MAP4K4 and cancer: ready for the main stage?

Abstract

MAP4K4 is a serine/threonine kinase that belongs to the MAP kinase family and plays a critical role in embryogenesis and cellular migration. It contains approximately 1,200 amino acids and has a molecular mass of 140 kDa. MAP4K4 is expressed in most tissues where it has been examined and its knockout is embryonic lethal due to impaired somite development. Alterations in MAP4K4 function have a central role in the development of many metabolic diseases such as atherosclerosis and type 2 diabetes, but have recently been implicated in the initiation and progression of cancer. For example, it has been shown that MAP4K4 can stimulate the proliferation and invasion of tumor cells by activating pro-proliferative pathways (such as the c-Jun N-terminal kinase [JNK] and mixed-lineage protein kinase 3 [MLK3] pathways), attenuate anti-tumor cytotoxic immune responses, and stimulate cell invasion and migration by altering cytoskeleton and actin function. Recent in vitro experiments using RNA interference-based knockdown (miR) techniques have shown that inhibition of MAP4K4 function reduces tumor proliferation, migration, and invasion, and may represent a promising therapeutic approach in many types of cancer such as pancreatic cancer, glioblastoma, and medulloblastoma, among others.
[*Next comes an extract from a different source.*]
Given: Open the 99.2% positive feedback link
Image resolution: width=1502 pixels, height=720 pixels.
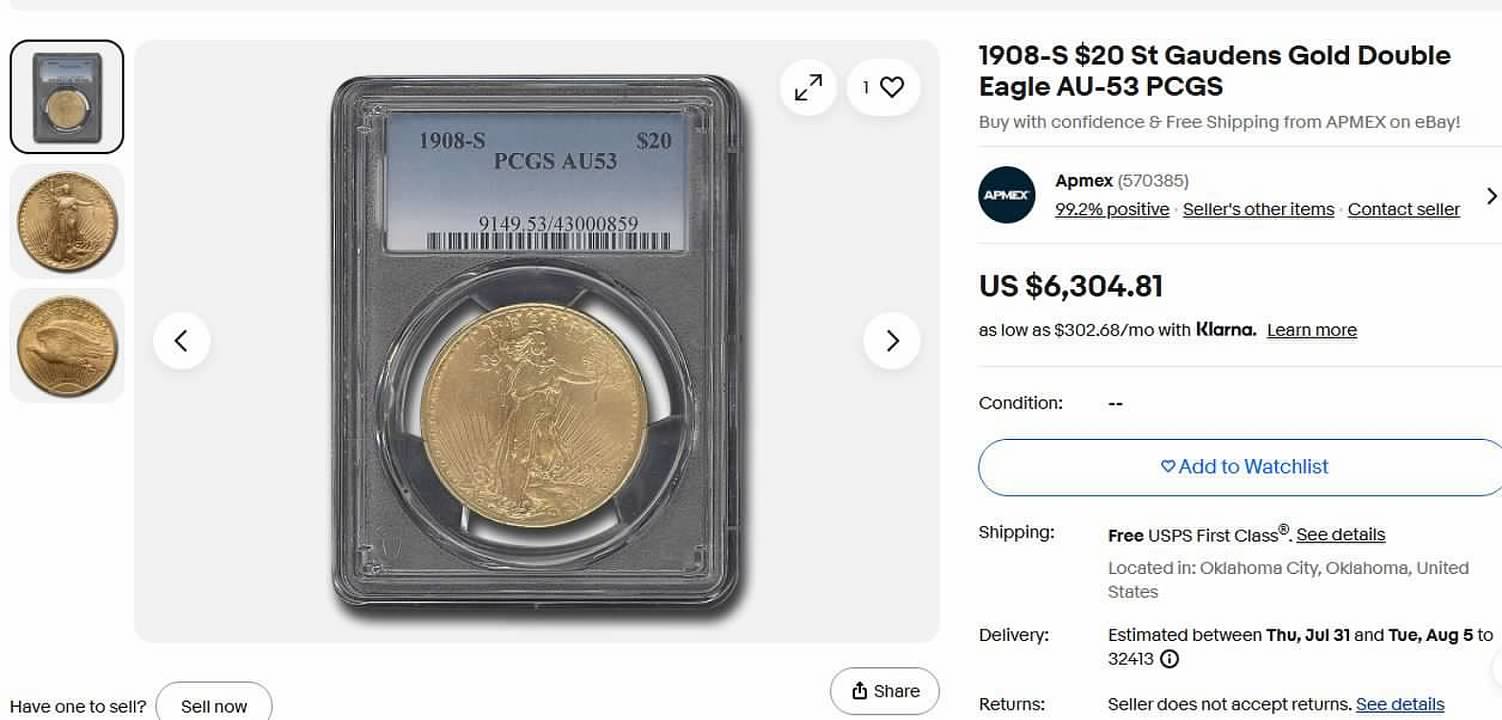Looking at the screenshot, I should [x=1112, y=209].
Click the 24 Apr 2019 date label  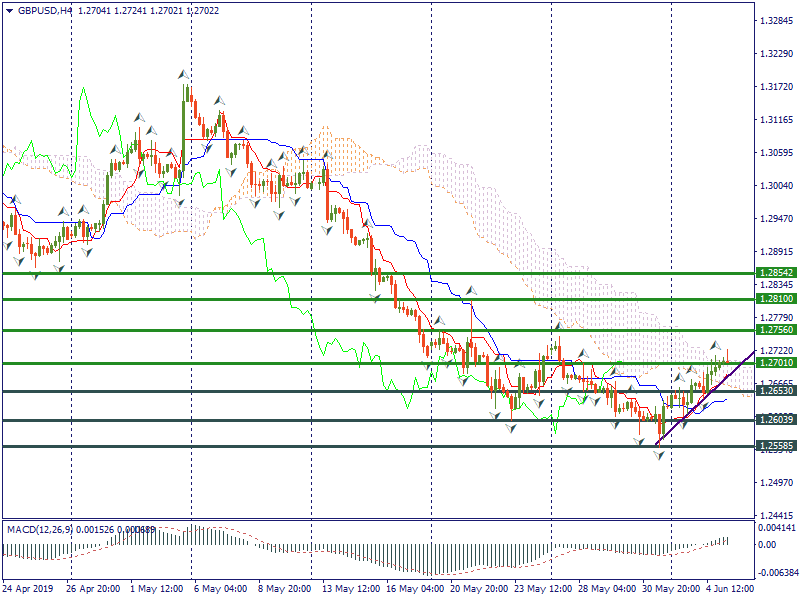tap(28, 589)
Over the last few years, specific MAP4K4 inhibitors such as GNE-495 have been developed but have not yet been tested in cancer patients. However, these novel agents may be useful for cancer treatment in the future.

Keywords: MAP kinases; MAP4K4; RNA interference; cancer; cytoskeleton.

Figure 1

Schematic flow chart showing the possible pathways by which MAP4K4 can induce the initiation and progression of cancer, and the possible mechanisms by which MAP4K4 inhibitors could exert their antitumor effect. Oncogenic pathways are marked in red, and the mechanisms of MAP4K4 inhibitors are marked in green.